Por teléfono era fácil decir mentiras. Se despidieron y quedaron citados para el viernes por la mañana en que se celebraría el funeral.

Ahora todo tenía más sentido. La señora sisaba en las cantidades que le pedía al marido para la construcción del chalé.

Una vez destruidas las facturas (Michela se habría encargado indudablemente de hacerlo si no hubiera muerto) sólo habrían podido dar fe de los gastos las cantidades anotadas en el cuadernito. De esta manera, ciento quince milllones de liras habrían pasado a convertirse en dinero negro, del que la señora habría podido disponer a su antojo.

¿Pero por qué razón necesitaba aquel dinero? ¿Acaso la estaban sometiendo a chantaje? Y, en caso de que lo hicieran, ¿qué tenía que ocultar Michela Licalzi?

A la mañana siguiente, cuando ya estaba a punto de subir al coche para dirigirse a su despacho, sonó el teléfono. Por un instante, estuvo tentado de no contestar; una llamada a aquella hora significaba con toda certeza algo de la comisaría, una lata, un engorro.

Pero después venció el poder que el teléfono ejerce sobre los hombres.

—¿Salvo?

Reconoció de inmediato la voz de Livia y sintió que las piernas se le aflojaban como si fueran de gelatina.

—¡Livia! ¡Por fin! ¿Dónde estás?

—En Montelusa.

¿Qué estaba haciendo en Montelusa? ¿Cuándo había llegado?

—Voy a buscarte. ¿Estás en la estación?

—No. Si me esperas, dentro de media hora como máximo estoy en Marinella.

—Te espero.

¿Qué ocurría? ¿Qué demonios estaba ocurriendo? Llamó a la comisaría.

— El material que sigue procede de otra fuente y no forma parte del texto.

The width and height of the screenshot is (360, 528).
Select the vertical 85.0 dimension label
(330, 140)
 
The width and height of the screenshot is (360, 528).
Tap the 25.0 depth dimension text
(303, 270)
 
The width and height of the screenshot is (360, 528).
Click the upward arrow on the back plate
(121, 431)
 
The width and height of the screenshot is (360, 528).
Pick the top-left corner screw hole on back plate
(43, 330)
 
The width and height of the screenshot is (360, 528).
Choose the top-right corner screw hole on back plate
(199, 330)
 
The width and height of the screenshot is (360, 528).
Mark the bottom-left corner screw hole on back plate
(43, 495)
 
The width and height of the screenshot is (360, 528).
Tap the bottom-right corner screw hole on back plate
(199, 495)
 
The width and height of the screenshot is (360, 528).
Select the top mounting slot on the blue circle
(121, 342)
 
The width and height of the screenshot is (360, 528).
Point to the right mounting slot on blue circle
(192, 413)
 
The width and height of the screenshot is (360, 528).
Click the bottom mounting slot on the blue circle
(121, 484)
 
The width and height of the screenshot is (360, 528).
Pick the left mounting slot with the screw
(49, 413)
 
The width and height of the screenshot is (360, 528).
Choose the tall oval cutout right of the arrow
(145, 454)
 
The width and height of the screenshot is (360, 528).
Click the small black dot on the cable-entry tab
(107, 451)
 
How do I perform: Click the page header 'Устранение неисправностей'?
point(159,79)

—No me pasen ninguna llamada a casa.

En media hora, se bebió cuatro tazas de café. Volvió a poner la cafetera sobre el fuego. Después oyó el ruido de un automóvil que se acercaba y se detenía. Debía de ser el taxi de Livia. Abrió la puerta. No era un taxi sino el coche de Mimì Augello. Livia bajó, el vehículo describió una curva y se alejó.

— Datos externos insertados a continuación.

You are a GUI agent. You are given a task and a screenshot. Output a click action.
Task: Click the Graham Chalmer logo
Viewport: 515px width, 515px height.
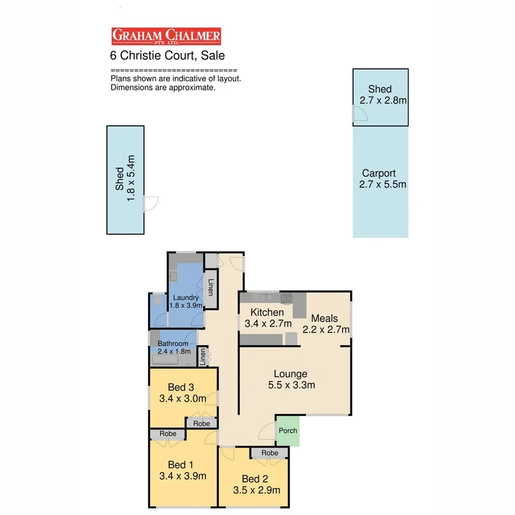[166, 37]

Montalbano empezó a comprender.

Desaliñada, despeinada, con ojeras y los ojos hinchados por el llanto. Pero por encima de todo, ¿cómo se las había arreglado para convertirse en un ser tan menudo y tan frágil? Un gorrión desplumado. Montalbano se sintió invadido por la ternura y la emoción.

—Ven —le dijo. Tomándola de la mano, la guió hacia la casa y la hizo sentar en el comedor. La vio estremecerse.

—¿Tienes frío?

—Sí.

Se dirigió al dormitorio, tomó una de sus chaquetas y se la puso sobre los hombros.

—¿Quieres un café?

—Sí.

Acababa de hacerlo y se lo sirvió hirviendo. Livia lo bebió como si fuera un café frío.

Ahora estaban sentados en el banco de la galería. Livia había insistido en salir. El día era tan apacible que parecía de fantasía, no soplaba viento y las olas eran muy suaves. Livia contempló largo rato el mar en silencio y después apoyó la cabeza en el hombro de Salvo y rompió a llorar sin sollozos. Las lágrimas rodaban por su rostro y caían sobre la mesita. Montalbano tomó su mano y ella se la cedió, exánime. El comisario necesitaba desesperadamente encender un cigarrillo, pero no lo hizo.

—He ido a ver a François —dijo de repente Livia.

—Ya me di cuenta.

—No quise avisar a Franca. Tomé un avión y un taxi y les caí encima de golpe. Apenas me vio, François se arrojó en mis brazos. Se alegró mucho de verme. Y yo me alegré de abrazarlo y me puse furiosa con Franca y con su marido y, sobre todo, contigo. Me convencí de que todo era tal como yo sospechaba: tú y ellos se habían puesto de acuerdo para arrebatármelo. Y empecé a insultarlos y a despotricar contra ellos. De repente, mientras ellos intentaban calmarme, me di cuenta de que François ya no estaba a mi lado. Sospeché que lo habían escondido y encerrado bajo llave en un cuarto, y me puse a gritar. Tanto grité que acudieron todos, los niños de Franca, Aldo y los tres trabajadores. Se preguntaron los unos a los otros y nadie había visto a François. Preocupados, salieron de la casa llamándolo. Yo me quedé sola, llorando. De pronto, oí una voz: «Livia, estoy aquí». Era él. Se había escondido en algún lugar de la casa mientras los demás lo buscaban fuera. ¿Ves cómo es? Astuto y tremendamente inteligente.

Rompió de nuevo a llorar. Llevaba demasiado tiempo conteniendo las lágrimas.